* Fragmento seleccionado:
--
"Hay días en que no hablo con nadie. A veces ni me doy cuenta si pasa una semana así"
"No quiero ser una carga, por eso prefiero no pedir ayuda"
"Después de que murió mi pareja, nadie volvió a preguntarme cómo estaba"
"No es solo estar sola. Es sentir que a nadie le importa si estoy o no"
Estos testimonios no son casos aislados, sino fragmentos de una realidad profunda y persistente: la soledad en el envejecimiento. Desde el Área de Envejecimiento y Cuidados de la Facultad Latinoamericana de Ciencias Sociales de Chile, iniciamos un proceso de investigación y formación que busca comprehender esta experiencia desde una perspectiva crítica y estructural. Nuestro propósito es contribuir a la construcción de un ecosistema público y privado que reflexione, articule e implemente políticas sociales capaces de enfrentar este fenómeno con la profundidad y seriedad que requiere.
Vivimos en una época marcada por el individualismo. Lo que antes se sostenía en comunidad -el cuidado, el reconocimiento, la pertenencia- hoy recae cada vez más en la responsabilidad individual. En este contexto, muchas personas mayores viven una soledad paradójica: están rodeadas de gente, pero se sienten desconectadas emocionalmente. Es la experiencia de estar "solos, juntos". A esto se suma una narrativa dominante que exige bienestar constante. Sufrir se vuelve casi un error, una falla personal. En la vejez, esta exigencia se vuelve especialmente injusta: quienes atraviesan pérdidas, enfermedades o duelos, no solo sufren, sino que muchas veces cargan con la culpa de no "superarlo" rápidamente. El malestar, sin embargo, no es una patología que deba corregirse: es parte de la vida humana.
La soledad no puede ser tratada como una falla individual. Existen factores estructurales que la producen y profundizan: la erosión del tejido social, la precariedad de los servicios de apoyo, el abandono de los territorios rurales, el edadismo, la discriminación. El entorno también influye, y no todas las personas tienen las mismas condiciones para enfrentar esta experiencia. Desde la academia, se han desarrollado diversos modelos para explicar la soledad: algunos se enfocan en la ausencia de vínculos, otros en la percepción subjetiva del aislamiento, o en habilidades sociales y patrones afectivos tempranos. Si bien todos aportan elementos valiosos, muchas veces fragmentan la experiencia y omiten dimensiones esenciales como las trayectorias de vida, los territorios, las desigualdades y el acceso a redes de apoyo.
--
* Entradas de un conjunto de datos:
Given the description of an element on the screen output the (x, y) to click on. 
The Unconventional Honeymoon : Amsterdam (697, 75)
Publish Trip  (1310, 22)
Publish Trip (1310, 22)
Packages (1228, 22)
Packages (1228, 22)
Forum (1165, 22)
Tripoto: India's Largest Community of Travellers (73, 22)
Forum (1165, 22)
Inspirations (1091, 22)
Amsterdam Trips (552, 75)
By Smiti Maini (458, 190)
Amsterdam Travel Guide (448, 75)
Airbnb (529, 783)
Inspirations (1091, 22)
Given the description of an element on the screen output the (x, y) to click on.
--
* Consignas de trabajo:
#1 Según el texto sobre la soledad en el envejecimiento, ¿desde qué área y qué institución se inició el proceso de investigación y formación?
#2 Retoma el texto sobre la soledad en el envejecimiento a partir de su última oración.

* Respuestas del ejercicio:
#1 Desde el Área de Envejecimiento y Cuidados de la Facultad Latinoamericana de Ciencias Sociales de Chile.

#2
También se ha intentado clasificar la soledad en distintos tipos: emocional, cuando faltan relaciones íntimas; social, cuando la red de apoyo es limitada; y existencial, cuando se pierde el sentido de la vida. Estas distinciones son importantes para afinar las respuestas, pero deben estar al servicio de una comprensión más integral. No basta con etiquetar. Es urgente una mirada multidimensional que entienda la soledad como una experiencia estructurada en varios niveles: individual, comunitario y estructural. A nivel individual, se expresa en la pérdida, la fragilidad emocional, la desconexión. A escala comunitaria, en la ruptura de los vínculos cotidianos, en la indiferencia vecinal, en la falta de espacios de pertenencia. A nivel estructural, en las desigualdades persistentes, la ausencia de políticas efectivas y el abandono institucional.
Abordar esta realidad requiere más que intervenciones puntuales. No basta con ofrecer talleres o hacer visitas esporádicas. Se necesita un cambio ético, político y comunitario. Como instituciones, tenemos la responsabilidad de generar condiciones para envejecer acompañados, en dignidad, con redes reales, con sentido. No se trata sólo de evitar la soledad, sino de construir presencia. Porque la soledad no se cura simplemente con compañía: se sana con vínculo, con comunidad, con reconocimiento.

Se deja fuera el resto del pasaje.